>>>

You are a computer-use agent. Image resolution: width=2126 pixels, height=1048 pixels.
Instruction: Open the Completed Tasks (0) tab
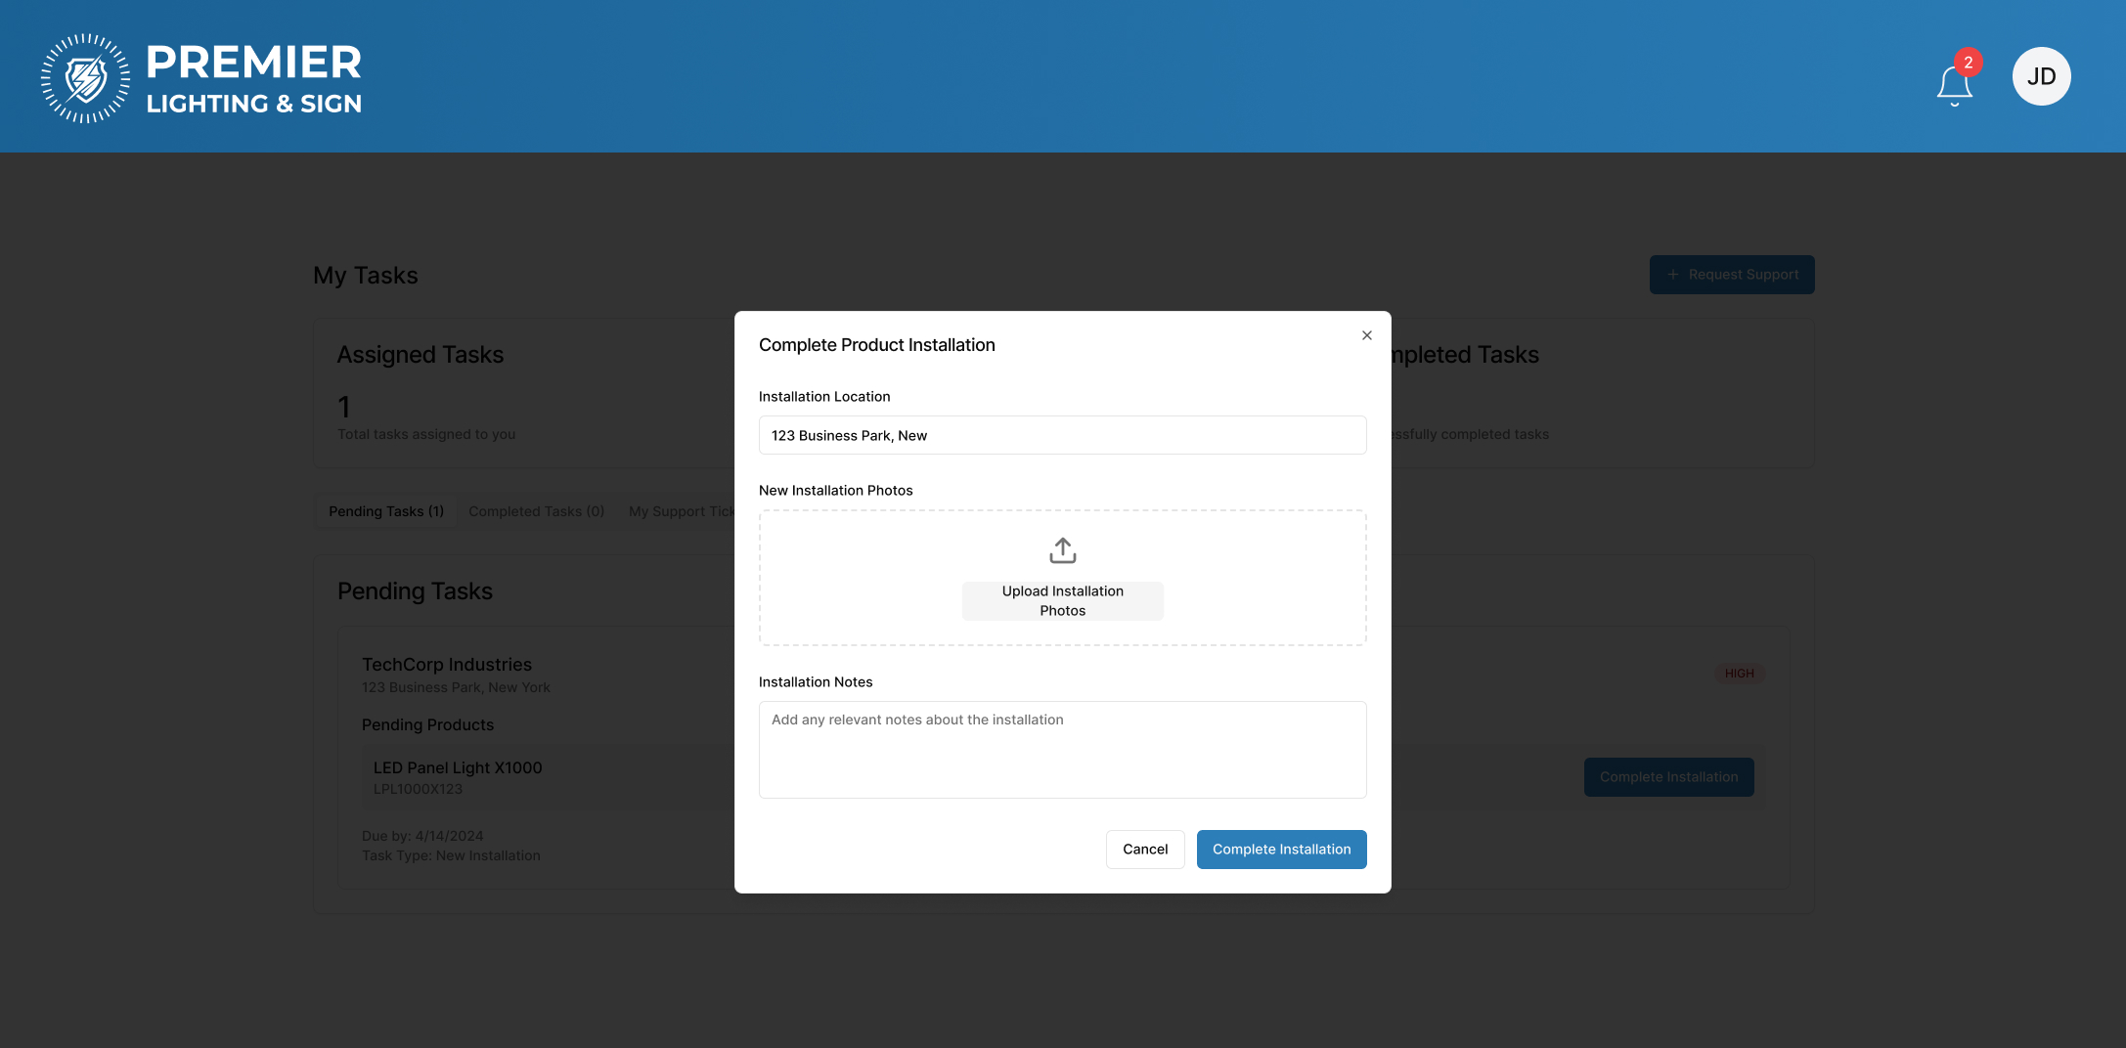[x=536, y=511]
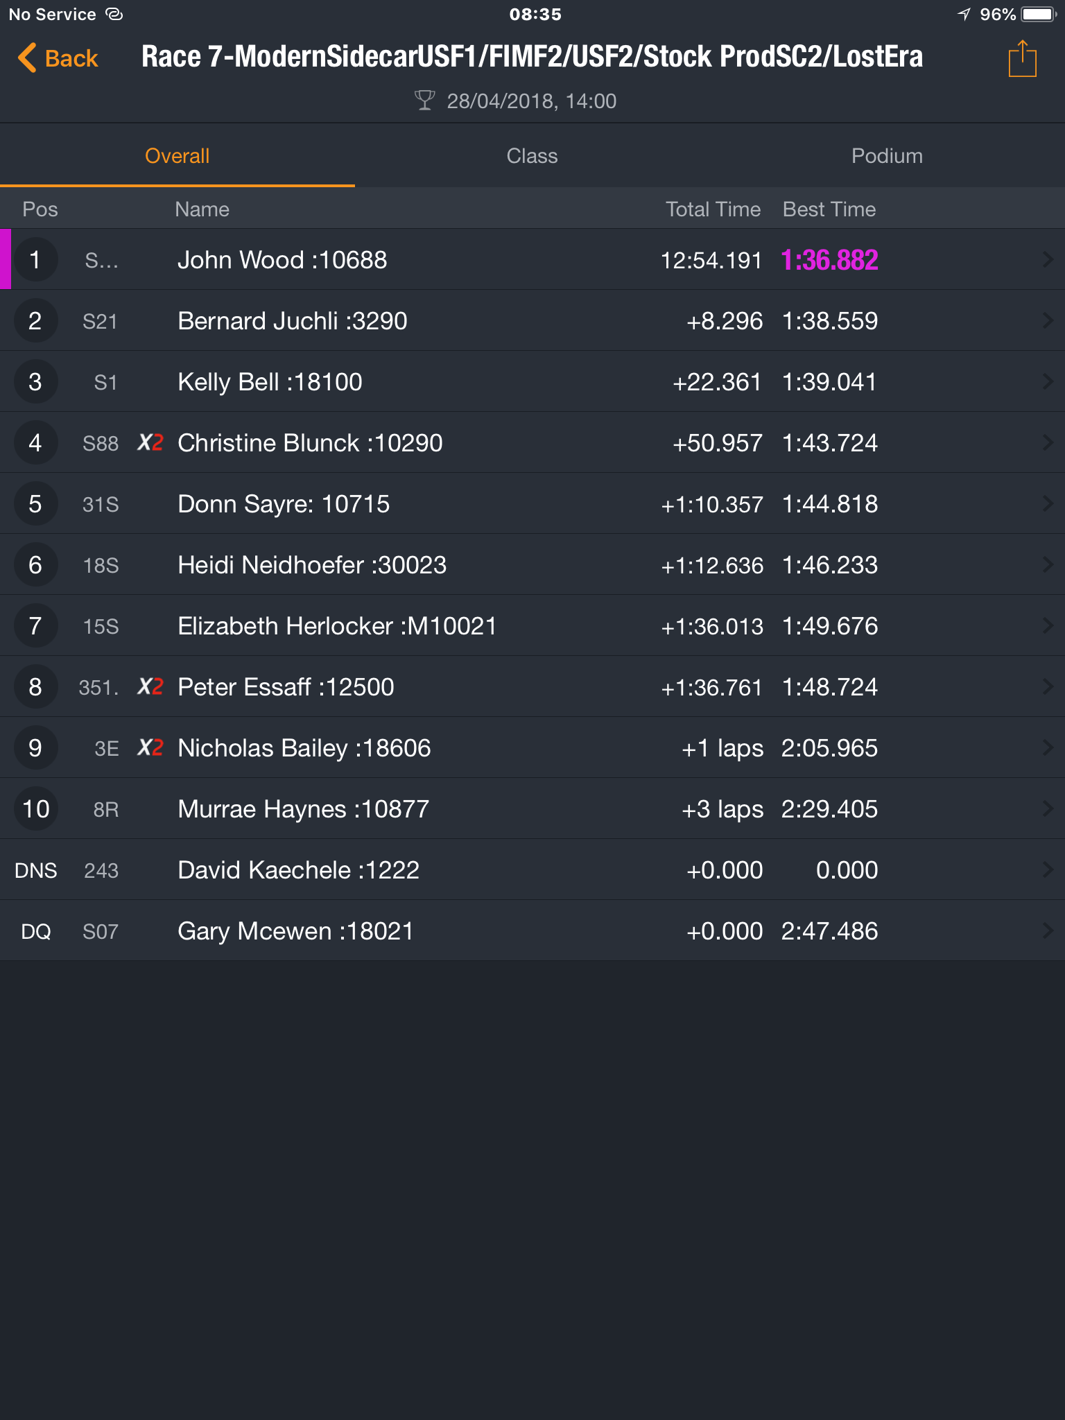Tap the trophy icon beside race date

pos(424,101)
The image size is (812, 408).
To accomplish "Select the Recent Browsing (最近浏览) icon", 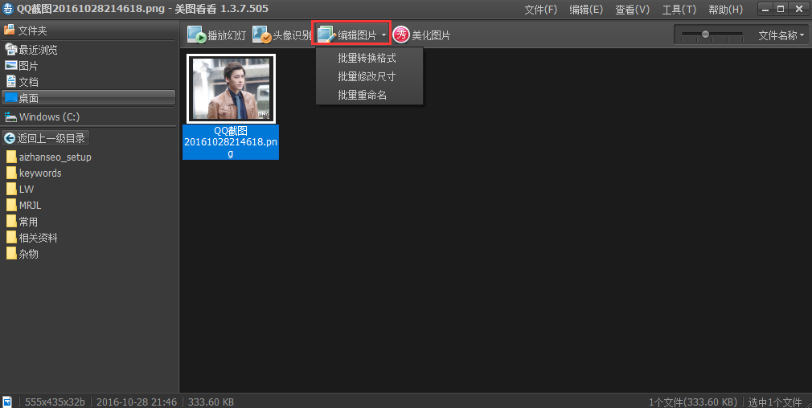I will pos(11,50).
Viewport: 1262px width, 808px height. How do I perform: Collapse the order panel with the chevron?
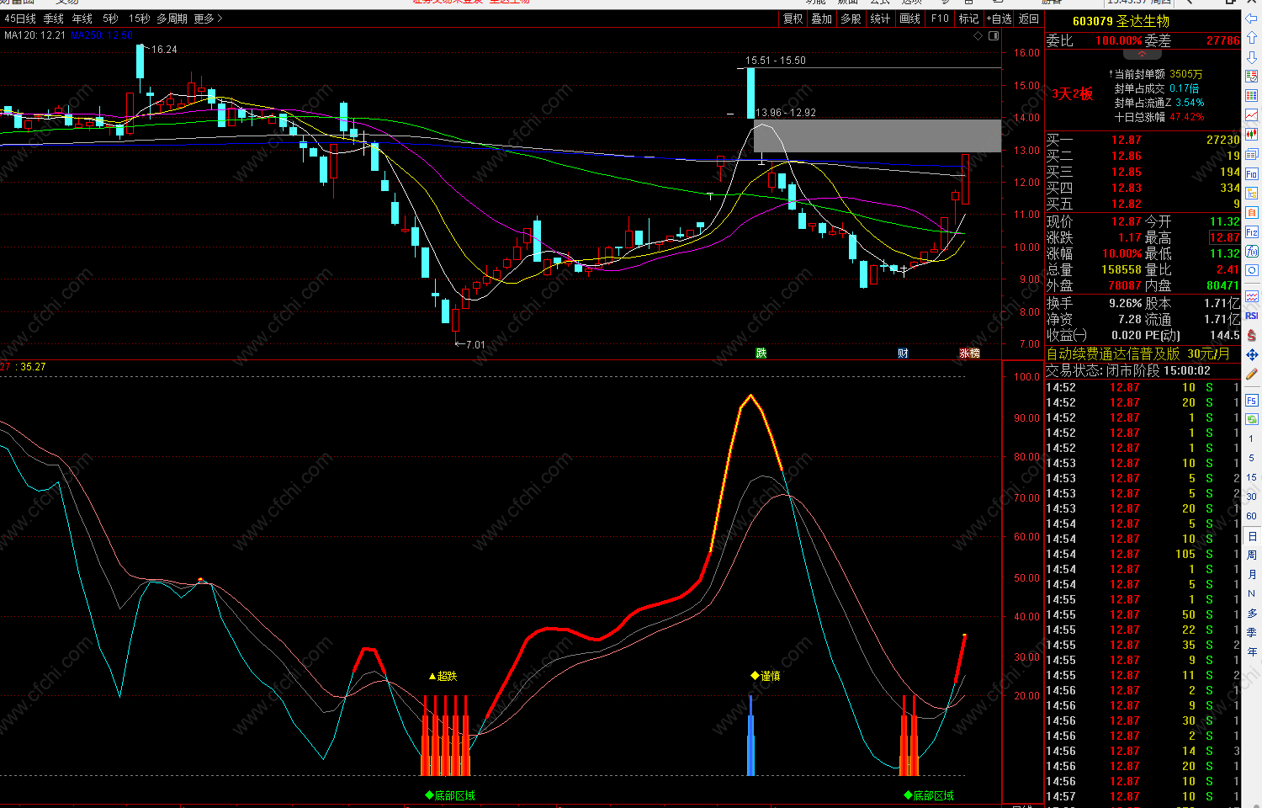(1143, 55)
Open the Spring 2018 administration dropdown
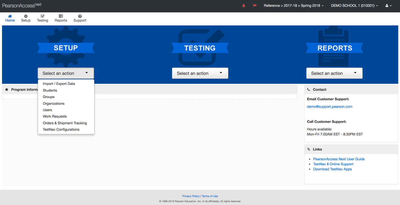The height and width of the screenshot is (205, 400). point(294,6)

<<<

What the exercise asks
Skip the pictures; extract only the lines from the line with "Viewport: 1262px width, 808px" through the final line of the material, exactly as they appear.

Answer section
Viewport: 1262px width, 808px height. How do I perform: Collapse the order panel with the chevron?
(1143, 55)
Open the Spring 2018 administration dropdown
The height and width of the screenshot is (205, 400). point(294,6)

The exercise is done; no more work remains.